But what was most surprising about Major's promise was not that he made it, but rather that it had so little impact. Part of the problem was the public's unwillingness to believe that the recession is really over. But the hollow reception may also have far deeper implications, signalling that a whole cluster of assumptions about growth and its contribution to human happiness and welfare - assumptions that have underpinned British politics since 1945 - may now be breaking down.

Precisely 40 years before, Rab Butler had drawn on the first published national income statistics to make the same promise: that 3 per cent growth would double people's standard of living by 1980 (in fact it took until 1988). Then there was universal support for growth as the best guarantee of other desirable things such as generous welfare, health services or cleaner cities. Today there is much more ambivalence. It is not just that a large minority of anti-roads campaigners and environmentalists sees growth as the problem rather than the solution. It is also that for the majority of middle Britain, the balance between the costs and benefits of growth has sharply changed.

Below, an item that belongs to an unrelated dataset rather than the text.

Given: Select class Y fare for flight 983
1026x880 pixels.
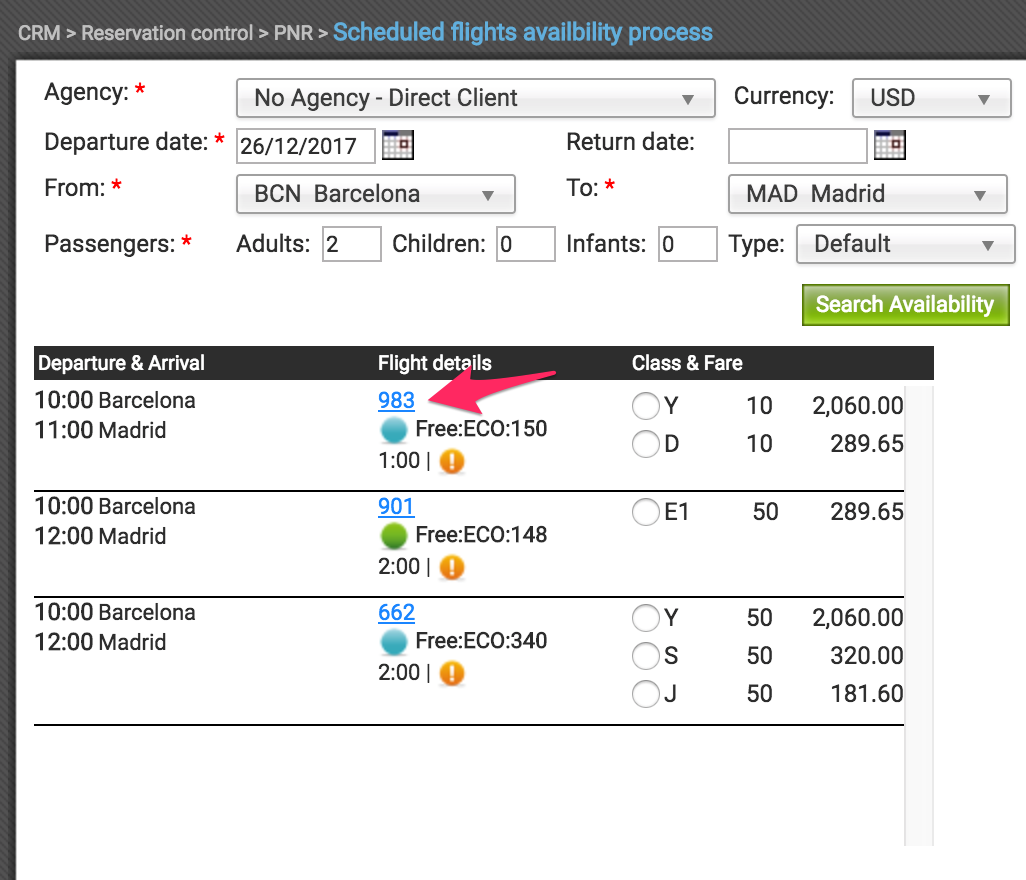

Many of the signs became apparent during the recession and its aftermath. Secure middle-class prosperity has been replaced by anxiety. Even after two years of recovery, a fifth of middle-class employees, according to Mori, now fear losing their jobs over the next year. Millions are stuck with negative equity or demoralised by a housing market that resolutely refuses to turn around. Overall, Britain is now spending more than £16bn a year on purely defensive expenditure, such as insurance and burglar alarms, not to mention the costs of buying bottled water or commuting from the countryside to avoid bad water and polluted air.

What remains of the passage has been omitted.